▶ [Task]:
What you return should match every entry, character for character.
++++ Excerpted data
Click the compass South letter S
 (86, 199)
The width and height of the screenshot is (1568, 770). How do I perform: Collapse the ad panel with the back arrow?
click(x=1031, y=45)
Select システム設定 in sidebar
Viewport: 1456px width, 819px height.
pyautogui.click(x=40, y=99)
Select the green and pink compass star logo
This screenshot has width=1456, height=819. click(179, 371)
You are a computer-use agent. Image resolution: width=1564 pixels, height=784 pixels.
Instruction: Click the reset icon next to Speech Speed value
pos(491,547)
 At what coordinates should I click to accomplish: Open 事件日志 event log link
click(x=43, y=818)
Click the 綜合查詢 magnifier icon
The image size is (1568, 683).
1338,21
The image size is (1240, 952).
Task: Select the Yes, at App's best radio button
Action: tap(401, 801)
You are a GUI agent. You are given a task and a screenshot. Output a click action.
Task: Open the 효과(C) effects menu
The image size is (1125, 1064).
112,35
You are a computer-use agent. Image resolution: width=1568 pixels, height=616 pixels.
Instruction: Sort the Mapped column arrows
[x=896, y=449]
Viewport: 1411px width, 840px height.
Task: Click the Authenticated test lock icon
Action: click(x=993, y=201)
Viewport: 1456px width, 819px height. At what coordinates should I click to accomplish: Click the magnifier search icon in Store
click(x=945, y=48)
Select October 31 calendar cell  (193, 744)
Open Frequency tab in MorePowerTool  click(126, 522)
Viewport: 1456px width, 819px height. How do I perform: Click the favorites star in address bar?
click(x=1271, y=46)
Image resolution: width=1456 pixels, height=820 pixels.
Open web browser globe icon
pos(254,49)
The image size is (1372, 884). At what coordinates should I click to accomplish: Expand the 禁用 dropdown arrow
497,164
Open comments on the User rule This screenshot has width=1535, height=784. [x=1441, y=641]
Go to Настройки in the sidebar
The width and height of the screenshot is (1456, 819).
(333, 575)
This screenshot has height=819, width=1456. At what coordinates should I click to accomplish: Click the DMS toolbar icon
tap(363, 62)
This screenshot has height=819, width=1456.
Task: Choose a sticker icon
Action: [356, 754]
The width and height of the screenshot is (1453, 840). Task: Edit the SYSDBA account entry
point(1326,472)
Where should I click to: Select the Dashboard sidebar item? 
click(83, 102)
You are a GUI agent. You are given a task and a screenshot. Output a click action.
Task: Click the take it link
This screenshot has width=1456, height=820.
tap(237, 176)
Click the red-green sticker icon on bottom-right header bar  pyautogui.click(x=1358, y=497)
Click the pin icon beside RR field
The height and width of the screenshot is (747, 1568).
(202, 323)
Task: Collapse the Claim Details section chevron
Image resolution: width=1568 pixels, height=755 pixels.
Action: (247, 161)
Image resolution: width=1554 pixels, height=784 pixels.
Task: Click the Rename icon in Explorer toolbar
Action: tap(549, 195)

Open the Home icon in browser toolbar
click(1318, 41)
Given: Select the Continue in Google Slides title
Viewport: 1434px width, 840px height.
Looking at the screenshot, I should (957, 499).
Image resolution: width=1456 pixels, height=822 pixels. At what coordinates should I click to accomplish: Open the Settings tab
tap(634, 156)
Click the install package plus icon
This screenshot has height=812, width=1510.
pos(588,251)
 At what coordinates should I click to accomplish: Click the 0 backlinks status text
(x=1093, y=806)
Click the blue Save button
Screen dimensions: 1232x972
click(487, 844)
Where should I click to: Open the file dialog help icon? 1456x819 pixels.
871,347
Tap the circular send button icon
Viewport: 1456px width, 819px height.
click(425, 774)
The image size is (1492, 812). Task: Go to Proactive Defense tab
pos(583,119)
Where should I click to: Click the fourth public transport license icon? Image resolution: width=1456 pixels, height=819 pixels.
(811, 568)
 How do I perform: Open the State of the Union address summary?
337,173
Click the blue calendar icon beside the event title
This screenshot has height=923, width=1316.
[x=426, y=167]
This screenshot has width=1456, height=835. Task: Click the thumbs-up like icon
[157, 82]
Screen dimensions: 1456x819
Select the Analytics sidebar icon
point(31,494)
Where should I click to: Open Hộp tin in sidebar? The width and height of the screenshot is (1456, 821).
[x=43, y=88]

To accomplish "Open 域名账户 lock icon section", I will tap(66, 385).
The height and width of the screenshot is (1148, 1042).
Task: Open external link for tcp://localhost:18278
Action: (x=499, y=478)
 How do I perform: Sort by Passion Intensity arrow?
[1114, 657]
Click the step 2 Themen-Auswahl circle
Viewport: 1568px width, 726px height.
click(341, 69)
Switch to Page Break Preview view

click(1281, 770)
++++++++
▶ [Result]:
Click the compass South letter S
 (86, 199)
The width and height of the screenshot is (1568, 770). How do I perform: Collapse the ad panel with the back arrow?
click(x=1031, y=45)
Select システム設定 in sidebar
Viewport: 1456px width, 819px height.
pyautogui.click(x=40, y=99)
Select the green and pink compass star logo
This screenshot has width=1456, height=819. click(179, 371)
You are a computer-use agent. Image resolution: width=1564 pixels, height=784 pixels.
Instruction: Click the reset icon next to Speech Speed value
pos(491,547)
 At what coordinates should I click to accomplish: Open 事件日志 event log link
click(x=43, y=818)
Click the 綜合查詢 magnifier icon
The image size is (1568, 683).
1338,21
The image size is (1240, 952).
Task: Select the Yes, at App's best radio button
Action: tap(401, 801)
You are a GUI agent. You are given a task and a screenshot. Output a click action.
Task: Open the 효과(C) effects menu
The image size is (1125, 1064).
112,35
You are a computer-use agent. Image resolution: width=1568 pixels, height=616 pixels.
Instruction: Sort the Mapped column arrows
[x=896, y=449]
Viewport: 1411px width, 840px height.
Task: Click the Authenticated test lock icon
Action: click(x=993, y=201)
Viewport: 1456px width, 819px height. At what coordinates should I click to accomplish: Click the magnifier search icon in Store
click(x=945, y=48)
Select October 31 calendar cell  (193, 744)
Open Frequency tab in MorePowerTool  click(126, 522)
Viewport: 1456px width, 819px height. How do I perform: Click the favorites star in address bar?
click(x=1271, y=46)
Image resolution: width=1456 pixels, height=820 pixels.
Open web browser globe icon
pos(254,49)
The image size is (1372, 884). At what coordinates should I click to accomplish: Expand the 禁用 dropdown arrow
497,164
Open comments on the User rule This screenshot has width=1535, height=784. [x=1441, y=641]
Go to Настройки in the sidebar
The width and height of the screenshot is (1456, 819).
(333, 575)
This screenshot has height=819, width=1456. At what coordinates should I click to accomplish: Click the DMS toolbar icon
tap(363, 62)
This screenshot has height=819, width=1456.
Task: Choose a sticker icon
Action: [356, 754]
The width and height of the screenshot is (1453, 840). Task: Edit the SYSDBA account entry
point(1326,472)
Where should I click to: Select the Dashboard sidebar item? 
click(83, 102)
You are a GUI agent. You are given a task and a screenshot. Output a click action.
Task: Click the take it link
This screenshot has width=1456, height=820.
tap(237, 176)
Click the red-green sticker icon on bottom-right header bar  pyautogui.click(x=1358, y=497)
Click the pin icon beside RR field
The height and width of the screenshot is (747, 1568).
(202, 323)
Task: Collapse the Claim Details section chevron
Image resolution: width=1568 pixels, height=755 pixels.
Action: (247, 161)
Image resolution: width=1554 pixels, height=784 pixels.
Task: Click the Rename icon in Explorer toolbar
Action: tap(549, 195)

Open the Home icon in browser toolbar
click(1318, 41)
Given: Select the Continue in Google Slides title
Viewport: 1434px width, 840px height.
Looking at the screenshot, I should (957, 499).
Image resolution: width=1456 pixels, height=822 pixels. At what coordinates should I click to accomplish: Open the Settings tab
tap(634, 156)
Click the install package plus icon
This screenshot has height=812, width=1510.
pos(588,251)
 At what coordinates should I click to accomplish: Click the 0 backlinks status text
(x=1093, y=806)
Click the blue Save button
Screen dimensions: 1232x972
click(487, 844)
Where should I click to: Open the file dialog help icon? 1456x819 pixels.
871,347
Tap the circular send button icon
Viewport: 1456px width, 819px height.
click(425, 774)
The image size is (1492, 812). Task: Go to Proactive Defense tab
pos(583,119)
Where should I click to: Click the fourth public transport license icon? Image resolution: width=1456 pixels, height=819 pixels.
(811, 568)
 How do I perform: Open the State of the Union address summary?
337,173
Click the blue calendar icon beside the event title
This screenshot has height=923, width=1316.
[x=426, y=167]
This screenshot has width=1456, height=835. Task: Click the thumbs-up like icon
[157, 82]
Screen dimensions: 1456x819
Select the Analytics sidebar icon
point(31,494)
Where should I click to: Open Hộp tin in sidebar? The width and height of the screenshot is (1456, 821).
[x=43, y=88]

To accomplish "Open 域名账户 lock icon section", I will tap(66, 385).
The height and width of the screenshot is (1148, 1042).
Task: Open external link for tcp://localhost:18278
Action: (x=499, y=478)
 How do I perform: Sort by Passion Intensity arrow?
[1114, 657]
Click the step 2 Themen-Auswahl circle
Viewport: 1568px width, 726px height.
click(341, 69)
Switch to Page Break Preview view

click(1281, 770)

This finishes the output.